**SET PROBLEM 1**
In the commit, what version limit is now placed on the pydantic dependency?
**SET PROBLEM 2**
Rewrite the paragraph of the commit that begins "Pulls hidden `.whl.metadata` files" in fewer words, keeping its main facts.
**SET PROBLEM 3**
Continue the commit from the point where it stops.

**DOCUMENT SECTION**
Added compatibility for pip >v22.2.2 (#277)

tieneupin · web-flow · commit 9de091794058 · 2024-05-24T10:13:31.000+01:00
* Pulls hidden `.whl.metadata` files from the PyPI simple API as well for newer versions of `pip` to look for.
diff --git a/pyproject.toml b/pyproject.toml
@@ -30,7 +30,7 @@ classifiers = [
     "Programming Language :: Python :: 3.12",
 ]
 dependencies = [
-    "pydantic",
+    "pydantic<2", # Pip hops between installing v2.7 or v1.10 depending on which of the additional dependencies are requested
     "requests",
     "rich",
     "werkzeug",
diff --git a/src/murfey/server/__init__.py b/src/murfey/server/__init__.py
@@ -111,7 +111,7 @@ def sanitise(in_string: str) -> str:
     return in_string.replace("\r\n", "").replace("\n", "")
 
 
-def santise_path(in_path: Path) -> Path:
+def sanitise_path(in_path: Path) -> Path:
     return Path("/".join(secure_filename(p) for p in in_path.parts))
 
 
diff --git a/src/murfey/server/api.py b/src/murfey/server/api.py
@@ -43,6 +43,7 @@
     get_machine_config,
     get_microscope,
     get_tomo_preproc_params,
+    sanitise,
     templates,
 )
 from murfey.server.config import from_file, settings
@@ -110,10 +111,6 @@
 router = APIRouter()
 
 
-def sanitise(in_string: str) -> str:
-    return in_string.replace("\r\n", "").replace("\n", "")
-
-
 # This will be the homepage for a given microscope.
 @router.get("/", response_class=HTMLResponse)

**SUPPLIED RECORDS**
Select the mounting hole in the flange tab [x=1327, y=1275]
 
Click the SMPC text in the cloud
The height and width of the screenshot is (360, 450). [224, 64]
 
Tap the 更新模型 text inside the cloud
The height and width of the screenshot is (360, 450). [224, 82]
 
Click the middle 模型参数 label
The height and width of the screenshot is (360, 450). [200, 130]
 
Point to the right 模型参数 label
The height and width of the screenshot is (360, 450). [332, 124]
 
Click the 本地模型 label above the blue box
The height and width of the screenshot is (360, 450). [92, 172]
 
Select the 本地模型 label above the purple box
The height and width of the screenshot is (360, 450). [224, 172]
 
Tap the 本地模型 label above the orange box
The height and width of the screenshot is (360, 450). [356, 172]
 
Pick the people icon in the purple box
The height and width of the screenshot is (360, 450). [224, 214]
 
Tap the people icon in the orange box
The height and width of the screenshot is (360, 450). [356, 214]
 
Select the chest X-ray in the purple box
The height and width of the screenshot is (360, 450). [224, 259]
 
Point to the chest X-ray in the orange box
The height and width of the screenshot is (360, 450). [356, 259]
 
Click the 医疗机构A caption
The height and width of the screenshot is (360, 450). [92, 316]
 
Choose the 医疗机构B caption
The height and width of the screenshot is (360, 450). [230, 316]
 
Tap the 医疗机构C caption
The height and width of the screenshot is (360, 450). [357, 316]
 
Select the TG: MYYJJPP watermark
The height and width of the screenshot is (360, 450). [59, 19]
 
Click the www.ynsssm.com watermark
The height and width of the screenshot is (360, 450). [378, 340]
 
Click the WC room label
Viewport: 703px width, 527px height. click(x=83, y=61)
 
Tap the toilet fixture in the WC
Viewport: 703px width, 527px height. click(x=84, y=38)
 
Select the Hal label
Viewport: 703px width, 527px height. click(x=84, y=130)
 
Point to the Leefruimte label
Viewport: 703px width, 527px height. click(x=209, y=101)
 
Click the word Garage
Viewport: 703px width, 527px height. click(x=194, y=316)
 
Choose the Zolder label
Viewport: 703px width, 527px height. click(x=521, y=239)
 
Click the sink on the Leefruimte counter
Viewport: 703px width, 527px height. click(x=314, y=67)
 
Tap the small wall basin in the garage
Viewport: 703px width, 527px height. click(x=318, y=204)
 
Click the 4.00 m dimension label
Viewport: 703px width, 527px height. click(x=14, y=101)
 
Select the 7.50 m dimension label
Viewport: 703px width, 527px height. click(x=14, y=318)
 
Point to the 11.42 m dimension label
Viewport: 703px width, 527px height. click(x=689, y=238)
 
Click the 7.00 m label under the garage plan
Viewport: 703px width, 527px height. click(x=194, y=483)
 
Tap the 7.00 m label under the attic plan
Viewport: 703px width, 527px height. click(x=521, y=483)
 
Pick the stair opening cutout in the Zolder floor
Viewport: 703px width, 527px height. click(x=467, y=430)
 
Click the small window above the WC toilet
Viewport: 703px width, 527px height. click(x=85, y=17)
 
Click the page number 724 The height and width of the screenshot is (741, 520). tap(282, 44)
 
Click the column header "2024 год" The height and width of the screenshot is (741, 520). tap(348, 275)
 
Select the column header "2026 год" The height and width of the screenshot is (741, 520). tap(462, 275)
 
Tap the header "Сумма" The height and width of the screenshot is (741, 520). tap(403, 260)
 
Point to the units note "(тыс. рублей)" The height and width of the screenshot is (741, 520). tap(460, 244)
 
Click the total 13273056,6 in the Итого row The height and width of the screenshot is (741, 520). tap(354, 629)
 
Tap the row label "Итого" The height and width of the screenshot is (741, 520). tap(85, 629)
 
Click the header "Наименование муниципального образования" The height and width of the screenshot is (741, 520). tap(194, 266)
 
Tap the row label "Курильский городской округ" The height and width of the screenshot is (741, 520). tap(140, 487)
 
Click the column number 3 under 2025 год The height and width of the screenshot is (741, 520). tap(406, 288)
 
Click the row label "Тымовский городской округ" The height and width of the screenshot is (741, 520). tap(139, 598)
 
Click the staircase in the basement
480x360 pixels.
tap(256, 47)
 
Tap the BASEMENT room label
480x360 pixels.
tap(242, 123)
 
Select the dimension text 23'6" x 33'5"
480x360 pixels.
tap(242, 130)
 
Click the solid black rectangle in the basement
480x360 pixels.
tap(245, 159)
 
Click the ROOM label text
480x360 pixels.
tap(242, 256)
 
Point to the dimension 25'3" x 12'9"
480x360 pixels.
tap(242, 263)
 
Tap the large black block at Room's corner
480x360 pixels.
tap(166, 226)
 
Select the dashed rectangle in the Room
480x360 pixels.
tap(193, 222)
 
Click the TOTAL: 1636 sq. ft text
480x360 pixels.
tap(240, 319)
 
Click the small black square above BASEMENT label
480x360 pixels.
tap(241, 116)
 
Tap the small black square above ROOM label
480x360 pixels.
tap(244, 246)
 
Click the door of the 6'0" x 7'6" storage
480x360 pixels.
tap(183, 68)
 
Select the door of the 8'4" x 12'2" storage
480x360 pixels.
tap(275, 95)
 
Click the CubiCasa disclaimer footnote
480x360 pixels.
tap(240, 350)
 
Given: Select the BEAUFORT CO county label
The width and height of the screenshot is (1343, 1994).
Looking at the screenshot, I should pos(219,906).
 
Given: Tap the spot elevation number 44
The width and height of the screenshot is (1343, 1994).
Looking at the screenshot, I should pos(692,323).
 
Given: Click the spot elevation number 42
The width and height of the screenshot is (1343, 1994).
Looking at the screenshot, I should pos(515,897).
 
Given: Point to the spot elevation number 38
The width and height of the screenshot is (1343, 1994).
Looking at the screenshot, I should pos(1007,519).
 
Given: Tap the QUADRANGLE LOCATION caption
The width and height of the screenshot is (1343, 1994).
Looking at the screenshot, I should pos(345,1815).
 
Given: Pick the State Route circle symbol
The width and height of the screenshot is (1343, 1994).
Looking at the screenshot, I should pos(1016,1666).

**EXPECTED OUTPUT 1**
It is pinned to "pydantic<2".

**EXPECTED OUTPUT 2**
Also fetches hidden `.whl.metadata` files from the PyPI simple API, which newer `pip` versions look for.

**EXPECTED OUTPUT 3**
 async def root(request: Request):
diff --git a/src/murfey/server/bootstrap.py b/src/murfey/server/bootstrap.py
@@ -17,6 +17,7 @@
 import logging
 import random
 import re
+from urllib.parse import quote
 
 import packaging.version
 import requests
@@ -41,10 +42,47 @@
 log = logging.getLogger("murfey.server.bootstrap")
 
 
+def _validate_package_name(package: str) -> bool:
+    """
+    Check that a package name follows PEP 503 naming conventions, containing only
+    alphanumerics, "_", "-", or "." characters
+    """
+    if re.match(r"^[a-z0-9\-\_\.]+$", package):
+        return True
+    else:
+        return False
+
+
+def _get_full_path_response(package: str) -> requests.Response:
+    """
+    Validates the package name, sanitises it if valid, and attempts to return a HTTP
+    response from PyPI.
+    """
+
+    if _validate_package_name(package):
+        # Sanitise and normalise package name (PEP 503)
+        package_clean = quote(re.sub(r"[-_.]+", "-", package.lower()))
+
+        # Get HTTP response
+        url = f"https://pypi.org/simple/{package_clean}"
+        response = requests.get(url)
+
+        if response.status_code == 200:
+            return response
+        else:
+            raise HTTPException(status_code=response.status_code)
+    else:
+        raise ValueError(f"{package} is not a valid package name")
+
+
 @pypi.get("/", response_class=Response)
 def get_pypi_index():
-    """Obtain list of all PyPI packages via the simple API (PEP 503)."""
+    """
+    Obtain list of all PyPI packages via the simple API (PEP 503).
+    """
+
     index = requests.get("https://pypi.org/simple/")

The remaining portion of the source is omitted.